I was just about to relent. He knew the reading room was my favorite place. There'd probably be a fire blazing. My favorite little book would be there, the one about the Hawthorne girl, right beside Mary's diary. We could sit on the loveseat, and maybe I could tell him a little of what was wrong.

“Okay” I said. But the keys were the fruits of my last bad act.
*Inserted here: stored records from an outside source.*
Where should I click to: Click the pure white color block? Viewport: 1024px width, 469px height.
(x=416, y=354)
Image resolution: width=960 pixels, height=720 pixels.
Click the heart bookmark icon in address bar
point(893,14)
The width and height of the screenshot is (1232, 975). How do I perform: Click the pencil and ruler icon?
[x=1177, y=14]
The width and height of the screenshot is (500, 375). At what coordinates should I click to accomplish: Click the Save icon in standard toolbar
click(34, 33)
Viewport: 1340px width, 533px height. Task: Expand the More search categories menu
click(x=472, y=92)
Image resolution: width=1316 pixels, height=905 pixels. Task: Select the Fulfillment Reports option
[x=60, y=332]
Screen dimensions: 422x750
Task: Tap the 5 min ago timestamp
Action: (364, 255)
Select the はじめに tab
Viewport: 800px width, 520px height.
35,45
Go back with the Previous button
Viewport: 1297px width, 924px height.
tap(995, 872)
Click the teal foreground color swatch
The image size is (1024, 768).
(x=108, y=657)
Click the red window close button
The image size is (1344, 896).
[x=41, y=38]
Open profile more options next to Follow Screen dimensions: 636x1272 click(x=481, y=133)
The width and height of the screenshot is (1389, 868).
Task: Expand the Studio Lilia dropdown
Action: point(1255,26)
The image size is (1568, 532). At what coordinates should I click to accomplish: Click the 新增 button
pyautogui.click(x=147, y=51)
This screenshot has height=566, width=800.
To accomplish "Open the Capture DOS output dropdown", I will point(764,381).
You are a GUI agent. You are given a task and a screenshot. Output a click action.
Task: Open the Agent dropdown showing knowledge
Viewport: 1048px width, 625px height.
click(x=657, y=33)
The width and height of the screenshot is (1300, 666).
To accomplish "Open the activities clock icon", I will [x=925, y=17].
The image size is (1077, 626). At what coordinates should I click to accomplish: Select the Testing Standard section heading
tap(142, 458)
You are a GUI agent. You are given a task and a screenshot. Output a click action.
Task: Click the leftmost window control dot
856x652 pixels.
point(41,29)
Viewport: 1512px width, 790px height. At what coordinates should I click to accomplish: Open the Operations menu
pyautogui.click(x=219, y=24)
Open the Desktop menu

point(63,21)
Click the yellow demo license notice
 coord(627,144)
I had to return them right away. All but the one to Mary's pool.

We entered Blackstone Hall, stood in the huge marble entry hall. It was dark outside, the weather bringing clouds across the sea from the east, so the enormous crystal chandelier glowed overhead. Just then a group of fancily dressed people came down the curved staircase. The men wore dark business suits, the women wore dresses and pearls. One wore a mink: Mrs. Nicholson. Angus walked behind them, laden down with a stack of reports.

“It's the academy board,” Redmond said.
Bawd
. “The trustees are here for the annual meeting.”
Heah
. His accent made me smile, reminded me that some of life was good; maybe things would turn out okay. He held my arm to ease me back so they could pass. And just then I lost my grip on the keys. They fell to the marble floor with a metallic, musical
clinkety-clink
, and Angus turned around.

“My keys,” he said.

“I know,” I said, meeting his eyes as the board members stopped to wait for him. He stared at me, perplexed.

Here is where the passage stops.